Verizon Unlocks the Power of Junos Node Slicing for its Multi-Services Edge
Verizon recently launched its multi-services edge (MSE), with Juniper playing an instrumental role in this groundbreaking new platform. Verizon’s MSE is SDN (software-defined networking) in action: it essentially “cloudifies” the network with an overlay of software control so that Verizon can operate the network more efficiently and respond to changes in the marketplace much faster. Juniper has applied its deep software expertise to provide disaggregation, automation, and virtualization to help bring Verizon’s new network architecture to market quickly, enabling Verizon to serve the rapidly evolving needs of their customers.
Opening the networking technology stack
Juniper’s commitment to openness and interoperability is critical to making Verizon’s MSE a reality. It all starts with disaggregating the networking technology stack so that Junos is no longer locked to specific hardware. Disaggregation yields important benefits. First, it speeds up innovation. Software development cycle times are generally much quick than that of hardware, so separate the two and you get innovation faster. And arguably, nothing is more important to building and maintaining competitive advantage today than speed and being first to market. Second, as integrated stacks break down, a network operator such as Verizon can mix and match components to best fit their purpose. In other words, flexibility.

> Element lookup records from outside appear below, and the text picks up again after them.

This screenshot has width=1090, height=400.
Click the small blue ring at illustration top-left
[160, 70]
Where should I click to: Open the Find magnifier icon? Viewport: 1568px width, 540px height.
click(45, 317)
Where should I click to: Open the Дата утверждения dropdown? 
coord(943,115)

But disaggregation is useless unless every supplier is open and interoperable. Ultimately these components and systems must be assembled into usable solutions for customers such as Verizon’s MSE. Open APIs, data models, configurations, protocols, open source software. Open at every layer, both vertically, up and down the stack, and horizontally, across vendors - Juniper has been an industry pioneer in many of these areas. For example, in Verizon’s MSE, Juniper infrastructure is integrated with an open daylight (ODL) SDN controller.
Open interfaces enable The Self-Driving NetworkTM. Streaming telemetry, both network and service-specific, is delivered up the stack to Juniper and/or 3rd party systems. These systems can correlate and analyze the data to make operational decisions and send responses back down through these interfaces to the infrastructure.

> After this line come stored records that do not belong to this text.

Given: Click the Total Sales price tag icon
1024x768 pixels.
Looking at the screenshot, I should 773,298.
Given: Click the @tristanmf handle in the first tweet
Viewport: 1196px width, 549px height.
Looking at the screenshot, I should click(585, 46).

Scaling MX2020 with Junos Node Slicing
Juniper Networks infrastructure, including our MX2020 routers with node slicing capability, lays the foundation for Verizon’s MSE to provide a variety of customized services to end users within a single converged platform. This drives efficiency by allowing dissimilar traffic profiles to traverse a common infrastructure. More importantly, this results in happier customers. For example, public safety communication travels on one network slice designed for ultra-high reliability and low latency, while your refrigerator software upgrade travels on another slice.
In the Verizon network we support an External Control Plane (ECP) that runs Junos images per slice on x86 compute infrastructure, allowing centralized control over highly distributed and scalable subscriber termination points. Different Junos images allow an operator to reliably serve their embedded customer base without disruption, while at the same time facilitating experimentation and overall innovation with new customer segments. Junos Node Slicing running on x86 enables multiple independent MX slices (Management, Control, Data Plane) in a single chassis - for the Verizon MSE, we support up to 10 slices (w/ redundancy). Additionally Juniper’s Network SlicingBot eventually can sit on top of the virtual and physical elements to automate the creation and operation of these customized network slices.
The Juniper Advantage
Verizon’s Intelligent Edge network, powered by Juniper, is fundamentally changing how the service provider is running the network by making software the control point, which means it’s easier to automate services and share different network assets. The truth is that no one can accurately predict what the next big thing is going to be, but with a more nimble network, an operator can respond quickly.